━━ GIVEN INFORMATION

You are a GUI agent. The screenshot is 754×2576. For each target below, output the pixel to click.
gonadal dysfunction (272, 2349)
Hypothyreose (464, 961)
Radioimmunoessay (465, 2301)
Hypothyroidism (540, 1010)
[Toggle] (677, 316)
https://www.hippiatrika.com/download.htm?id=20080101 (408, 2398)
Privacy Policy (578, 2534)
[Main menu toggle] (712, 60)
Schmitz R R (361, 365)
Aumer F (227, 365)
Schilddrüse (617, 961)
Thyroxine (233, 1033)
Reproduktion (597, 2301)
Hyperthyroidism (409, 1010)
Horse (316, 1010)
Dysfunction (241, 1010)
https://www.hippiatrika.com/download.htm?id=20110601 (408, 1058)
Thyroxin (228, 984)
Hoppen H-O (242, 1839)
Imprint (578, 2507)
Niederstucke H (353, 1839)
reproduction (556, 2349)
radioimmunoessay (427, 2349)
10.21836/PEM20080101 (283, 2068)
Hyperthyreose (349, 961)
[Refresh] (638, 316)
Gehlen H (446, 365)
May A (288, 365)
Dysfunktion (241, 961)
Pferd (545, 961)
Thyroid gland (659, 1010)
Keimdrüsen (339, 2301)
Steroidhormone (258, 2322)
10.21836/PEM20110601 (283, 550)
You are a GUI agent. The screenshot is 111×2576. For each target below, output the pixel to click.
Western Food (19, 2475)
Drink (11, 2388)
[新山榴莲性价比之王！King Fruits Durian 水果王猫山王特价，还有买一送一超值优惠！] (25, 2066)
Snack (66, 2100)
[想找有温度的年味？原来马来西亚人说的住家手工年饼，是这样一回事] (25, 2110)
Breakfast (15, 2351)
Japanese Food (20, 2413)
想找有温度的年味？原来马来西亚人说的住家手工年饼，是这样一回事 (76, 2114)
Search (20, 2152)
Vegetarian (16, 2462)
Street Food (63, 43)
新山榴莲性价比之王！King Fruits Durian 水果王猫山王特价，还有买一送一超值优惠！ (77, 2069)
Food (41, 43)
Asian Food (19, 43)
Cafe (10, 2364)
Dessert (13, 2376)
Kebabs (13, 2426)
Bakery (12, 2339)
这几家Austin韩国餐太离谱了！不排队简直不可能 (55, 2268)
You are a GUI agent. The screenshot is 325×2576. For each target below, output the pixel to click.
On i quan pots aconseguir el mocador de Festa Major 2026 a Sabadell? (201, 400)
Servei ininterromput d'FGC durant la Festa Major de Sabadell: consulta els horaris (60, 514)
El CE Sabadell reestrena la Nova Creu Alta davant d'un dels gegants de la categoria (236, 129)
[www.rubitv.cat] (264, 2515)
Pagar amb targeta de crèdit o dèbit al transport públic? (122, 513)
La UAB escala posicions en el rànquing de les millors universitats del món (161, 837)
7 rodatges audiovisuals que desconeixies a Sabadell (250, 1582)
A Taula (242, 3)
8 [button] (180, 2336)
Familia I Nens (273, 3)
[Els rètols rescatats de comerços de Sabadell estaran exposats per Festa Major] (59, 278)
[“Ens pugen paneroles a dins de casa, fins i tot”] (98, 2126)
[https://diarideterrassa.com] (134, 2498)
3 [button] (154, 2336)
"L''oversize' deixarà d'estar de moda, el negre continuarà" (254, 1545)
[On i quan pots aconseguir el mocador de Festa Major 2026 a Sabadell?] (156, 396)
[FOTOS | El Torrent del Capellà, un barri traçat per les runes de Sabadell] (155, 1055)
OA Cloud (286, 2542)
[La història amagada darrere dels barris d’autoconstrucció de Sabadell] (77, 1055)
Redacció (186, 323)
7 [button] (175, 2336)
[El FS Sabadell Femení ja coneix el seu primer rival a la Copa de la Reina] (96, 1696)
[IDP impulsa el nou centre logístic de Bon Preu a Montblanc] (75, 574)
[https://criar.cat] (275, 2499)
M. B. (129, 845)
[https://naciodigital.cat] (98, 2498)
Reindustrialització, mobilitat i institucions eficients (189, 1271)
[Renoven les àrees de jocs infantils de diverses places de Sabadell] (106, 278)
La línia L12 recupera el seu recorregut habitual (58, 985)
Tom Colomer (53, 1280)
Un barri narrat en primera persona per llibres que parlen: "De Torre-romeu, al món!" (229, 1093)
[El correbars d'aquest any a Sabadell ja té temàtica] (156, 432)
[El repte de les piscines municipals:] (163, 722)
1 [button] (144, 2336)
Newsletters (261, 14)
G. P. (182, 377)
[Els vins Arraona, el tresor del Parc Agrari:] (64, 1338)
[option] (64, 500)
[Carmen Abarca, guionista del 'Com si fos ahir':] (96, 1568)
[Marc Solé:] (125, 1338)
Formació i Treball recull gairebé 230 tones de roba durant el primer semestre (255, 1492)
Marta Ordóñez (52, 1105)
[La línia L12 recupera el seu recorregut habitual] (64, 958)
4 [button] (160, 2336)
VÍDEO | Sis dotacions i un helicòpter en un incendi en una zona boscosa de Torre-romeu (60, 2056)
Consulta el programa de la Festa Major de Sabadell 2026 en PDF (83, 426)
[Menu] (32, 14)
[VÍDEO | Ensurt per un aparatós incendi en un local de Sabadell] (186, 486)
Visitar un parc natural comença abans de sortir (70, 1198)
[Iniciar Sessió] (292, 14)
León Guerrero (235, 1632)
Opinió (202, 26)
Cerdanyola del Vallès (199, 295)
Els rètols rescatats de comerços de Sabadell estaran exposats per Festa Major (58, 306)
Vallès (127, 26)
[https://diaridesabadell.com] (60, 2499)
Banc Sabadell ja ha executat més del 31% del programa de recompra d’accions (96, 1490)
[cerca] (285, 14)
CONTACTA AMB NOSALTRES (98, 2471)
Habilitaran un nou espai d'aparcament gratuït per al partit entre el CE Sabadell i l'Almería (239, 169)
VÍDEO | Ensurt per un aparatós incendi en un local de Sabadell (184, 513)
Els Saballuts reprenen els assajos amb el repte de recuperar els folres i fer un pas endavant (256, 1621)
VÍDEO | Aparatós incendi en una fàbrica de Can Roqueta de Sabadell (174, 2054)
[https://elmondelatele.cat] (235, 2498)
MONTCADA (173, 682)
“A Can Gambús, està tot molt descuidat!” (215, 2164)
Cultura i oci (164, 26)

━━━━

# YOUR GOAL
Retype the records above exactly as they appear.

# SOLUTION TO THE EXERCISE
You are a GUI agent. The screenshot is 754×2576. For each target below, output the pixel to click.
gonadal dysfunction (272, 2349)
Hypothyreose (464, 961)
Radioimmunoessay (465, 2301)
Hypothyroidism (540, 1010)
[Toggle] (677, 316)
https://www.hippiatrika.com/download.htm?id=20080101 (408, 2398)
Privacy Policy (578, 2534)
[Main menu toggle] (712, 60)
Schmitz R R (361, 365)
Aumer F (227, 365)
Schilddrüse (617, 961)
Thyroxine (233, 1033)
Reproduktion (597, 2301)
Hyperthyroidism (409, 1010)
Horse (316, 1010)
Dysfunction (241, 1010)
https://www.hippiatrika.com/download.htm?id=20110601 (408, 1058)
Thyroxin (228, 984)
Hoppen H-O (242, 1839)
Imprint (578, 2507)
Niederstucke H (353, 1839)
reproduction (556, 2349)
radioimmunoessay (427, 2349)
10.21836/PEM20080101 (283, 2068)
Hyperthyreose (349, 961)
[Refresh] (638, 316)
Gehlen H (446, 365)
May A (288, 365)
Dysfunktion (241, 961)
Pferd (545, 961)
Thyroid gland (659, 1010)
Keimdrüsen (339, 2301)
Steroidhormone (258, 2322)
10.21836/PEM20110601 (283, 550)
You are a GUI agent. The screenshot is 111×2576. For each target below, output the pixel to click.
Western Food (19, 2475)
Drink (11, 2388)
[新山榴莲性价比之王！King Fruits Durian 水果王猫山王特价，还有买一送一超值优惠！] (25, 2066)
Snack (66, 2100)
[想找有温度的年味？原来马来西亚人说的住家手工年饼，是这样一回事] (25, 2110)
Breakfast (15, 2351)
Japanese Food (20, 2413)
想找有温度的年味？原来马来西亚人说的住家手工年饼，是这样一回事 (76, 2114)
Search (20, 2152)
Vegetarian (16, 2462)
Street Food (63, 43)
新山榴莲性价比之王！King Fruits Durian 水果王猫山王特价，还有买一送一超值优惠！ (77, 2069)
Food (41, 43)
Asian Food (19, 43)
Cafe (10, 2364)
Dessert (13, 2376)
Kebabs (13, 2426)
Bakery (12, 2339)
这几家Austin韩国餐太离谱了！不排队简直不可能 (55, 2268)
You are a GUI agent. The screenshot is 325×2576. For each target below, output the pixel to click.
On i quan pots aconseguir el mocador de Festa Major 2026 a Sabadell? (201, 400)
Servei ininterromput d'FGC durant la Festa Major de Sabadell: consulta els horaris (60, 514)
El CE Sabadell reestrena la Nova Creu Alta davant d'un dels gegants de la categoria (236, 129)
[www.rubitv.cat] (264, 2515)
Pagar amb targeta de crèdit o dèbit al transport públic? (122, 513)
La UAB escala posicions en el rànquing de les millors universitats del món (161, 837)
7 rodatges audiovisuals que desconeixies a Sabadell (250, 1582)
A Taula (242, 3)
8 [button] (180, 2336)
Familia I Nens (273, 3)
[Els rètols rescatats de comerços de Sabadell estaran exposats per Festa Major] (59, 278)
[“Ens pugen paneroles a dins de casa, fins i tot”] (98, 2126)
[https://diarideterrassa.com] (134, 2498)
3 [button] (154, 2336)
"L''oversize' deixarà d'estar de moda, el negre continuarà" (254, 1545)
[On i quan pots aconseguir el mocador de Festa Major 2026 a Sabadell?] (156, 396)
[FOTOS | El Torrent del Capellà, un barri traçat per les runes de Sabadell] (155, 1055)
OA Cloud (286, 2542)
[La història amagada darrere dels barris d’autoconstrucció de Sabadell] (77, 1055)
Redacció (186, 323)
7 [button] (175, 2336)
[El FS Sabadell Femení ja coneix el seu primer rival a la Copa de la Reina] (96, 1696)
[IDP impulsa el nou centre logístic de Bon Preu a Montblanc] (75, 574)
[https://criar.cat] (275, 2499)
M. B. (129, 845)
[https://naciodigital.cat] (98, 2498)
Reindustrialització, mobilitat i institucions eficients (189, 1271)
[Renoven les àrees de jocs infantils de diverses places de Sabadell] (106, 278)
La línia L12 recupera el seu recorregut habitual (58, 985)
Tom Colomer (53, 1280)
Un barri narrat en primera persona per llibres que parlen: "De Torre-romeu, al món!" (229, 1093)
[El correbars d'aquest any a Sabadell ja té temàtica] (156, 432)
[El repte de les piscines municipals:] (163, 722)
1 [button] (144, 2336)
Newsletters (261, 14)
G. P. (182, 377)
[Els vins Arraona, el tresor del Parc Agrari:] (64, 1338)
[option] (64, 500)
[Carmen Abarca, guionista del 'Com si fos ahir':] (96, 1568)
[Marc Solé:] (125, 1338)
Formació i Treball recull gairebé 230 tones de roba durant el primer semestre (255, 1492)
Marta Ordóñez (52, 1105)
[La línia L12 recupera el seu recorregut habitual] (64, 958)
4 [button] (160, 2336)
VÍDEO | Sis dotacions i un helicòpter en un incendi en una zona boscosa de Torre-romeu (60, 2056)
Consulta el programa de la Festa Major de Sabadell 2026 en PDF (83, 426)
[Menu] (32, 14)
[VÍDEO | Ensurt per un aparatós incendi en un local de Sabadell] (186, 486)
Visitar un parc natural comença abans de sortir (70, 1198)
[Iniciar Sessió] (292, 14)
León Guerrero (235, 1632)
Opinió (202, 26)
Cerdanyola del Vallès (199, 295)
Els rètols rescatats de comerços de Sabadell estaran exposats per Festa Major (58, 306)
Vallès (127, 26)
[https://diaridesabadell.com] (60, 2499)
Banc Sabadell ja ha executat més del 31% del programa de recompra d’accions (96, 1490)
[cerca] (285, 14)
CONTACTA AMB NOSALTRES (98, 2471)
Habilitaran un nou espai d'aparcament gratuït per al partit entre el CE Sabadell i l'Almería (239, 169)
VÍDEO | Ensurt per un aparatós incendi en un local de Sabadell (184, 513)
Els Saballuts reprenen els assajos amb el repte de recuperar els folres i fer un pas endavant (256, 1621)
VÍDEO | Aparatós incendi en una fàbrica de Can Roqueta de Sabadell (174, 2054)
[https://elmondelatele.cat] (235, 2498)
MONTCADA (173, 682)
“A Can Gambús, està tot molt descuidat!” (215, 2164)
Cultura i oci (164, 26)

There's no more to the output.